In our comprehensive study, we conducted a deep proteomic characterization encompassing
over 120 distinct cell lines originating from six different organisms. Employing a semi-
automated workflow, all samples were processed with a KingFisher Apex robot and
subsequently subjected to 2-hour data-independent acquisition (DIA) runs utilizing cutting-
edge LC-MS/MS systems, including the Vanquish Neo UHPLC System, Orbitrap Eclipse
Tribrid Mass Spectrometer, and Orbitrap Exploris480 Mass Spectrometer from Thermo
Fisher Scientific. Additionally, 12 cell lines underwent an extensive characterization
involving six gas-phase fractions (GPF).
In human cell lines, single-shot DIA measurements yielded an average identification of more
than 8,000 unique proteins. The implementation of GPF increased this number, resulting in
the identification of over 10,000 unique protein groups. Mouse cell lines exhibited an average
identification of 7,500 proteins, while rat cell lines displayed an identification of 8,100
proteins.
A key focus of our analysis was the expression profiling of different kinase groups within the
characterized dataset. Human cell lines consistently exhibited the unique identification of 300
to 436 kinases, with 140 to 220 falling under the category of E3 ubiquitin ligases.
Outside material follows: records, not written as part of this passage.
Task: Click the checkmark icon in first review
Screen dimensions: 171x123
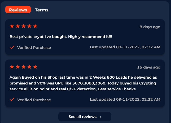Action: (x=12, y=47)
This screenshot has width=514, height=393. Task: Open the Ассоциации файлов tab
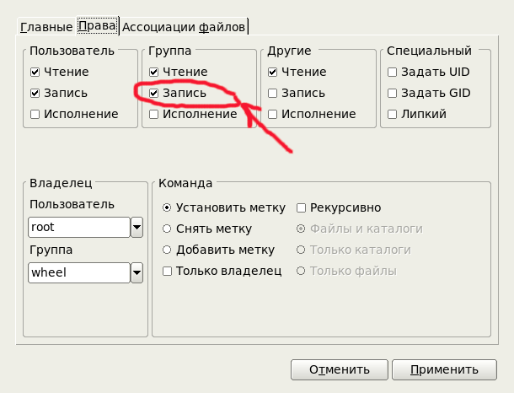point(184,27)
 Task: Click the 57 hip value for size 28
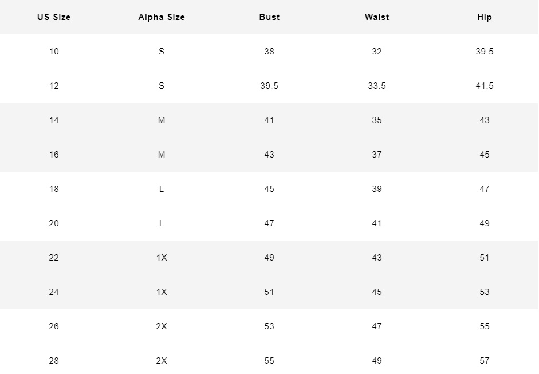tap(485, 361)
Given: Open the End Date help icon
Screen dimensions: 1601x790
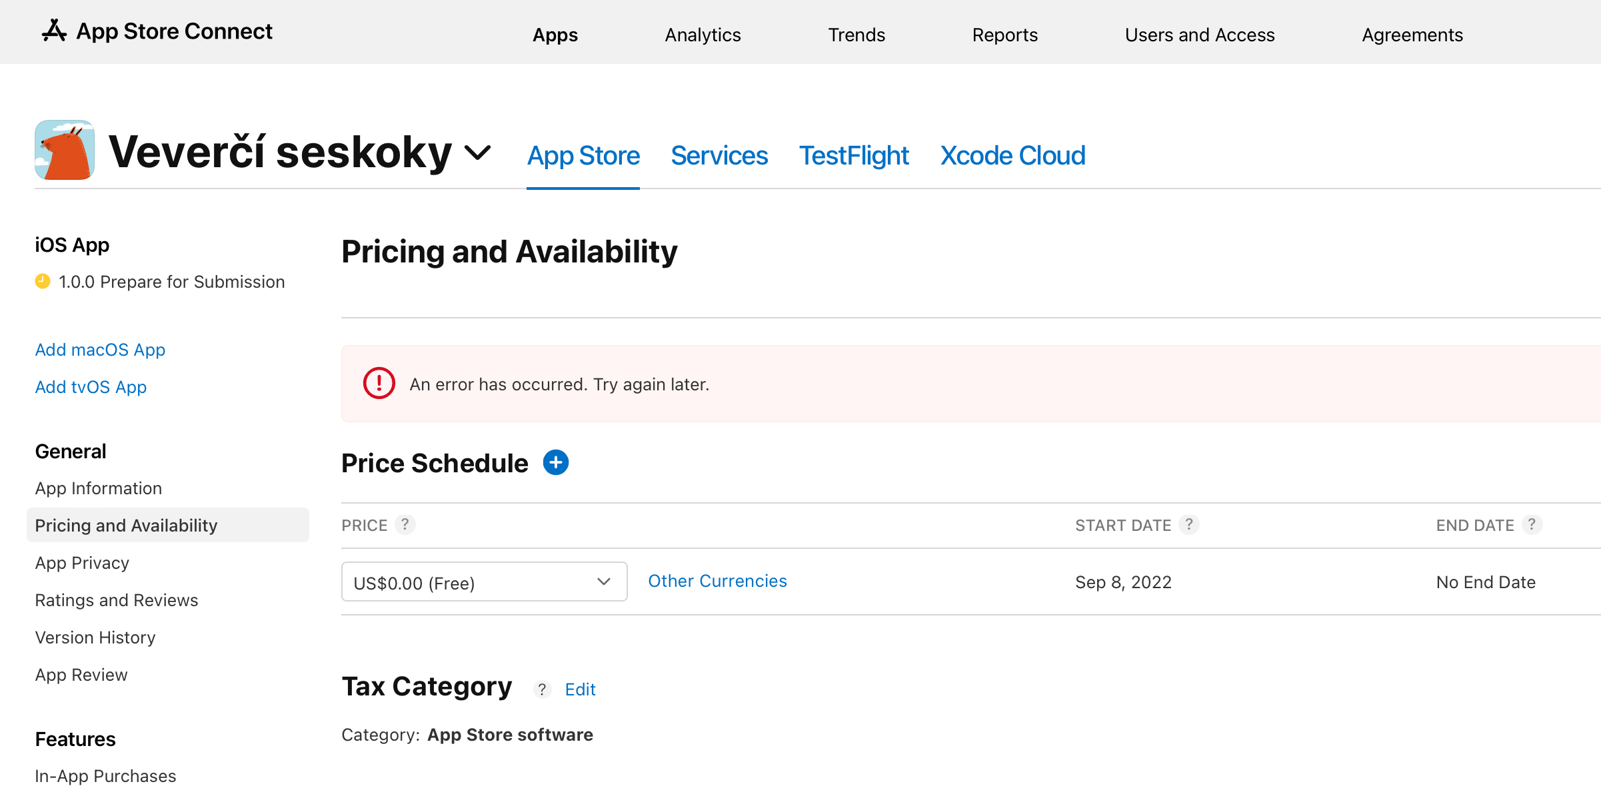Looking at the screenshot, I should pyautogui.click(x=1532, y=524).
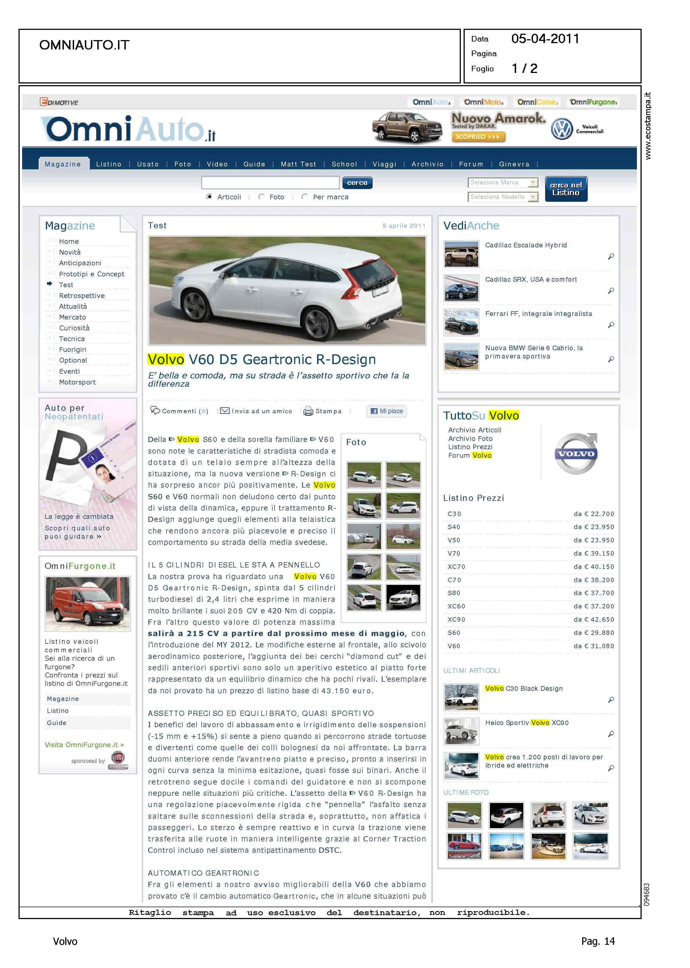
Task: Click the Commenti speech bubble icon
Action: (x=155, y=410)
Additionally, we identified 40 to 78 proteins belonging to the dark kinome. This rich dataset
empowers researchers to make informed decisions regarding the selection of optimal cell
lines tailored to specific research inquiries.
In summary, our extensive proteomic characterization of diverse cell lines provides a
valuable resource for the scientific community, facilitating the identification of suitable cell
lines for a myriad of research questions and enhancing the understanding of cellular
responses to various treatments in the context of drug development.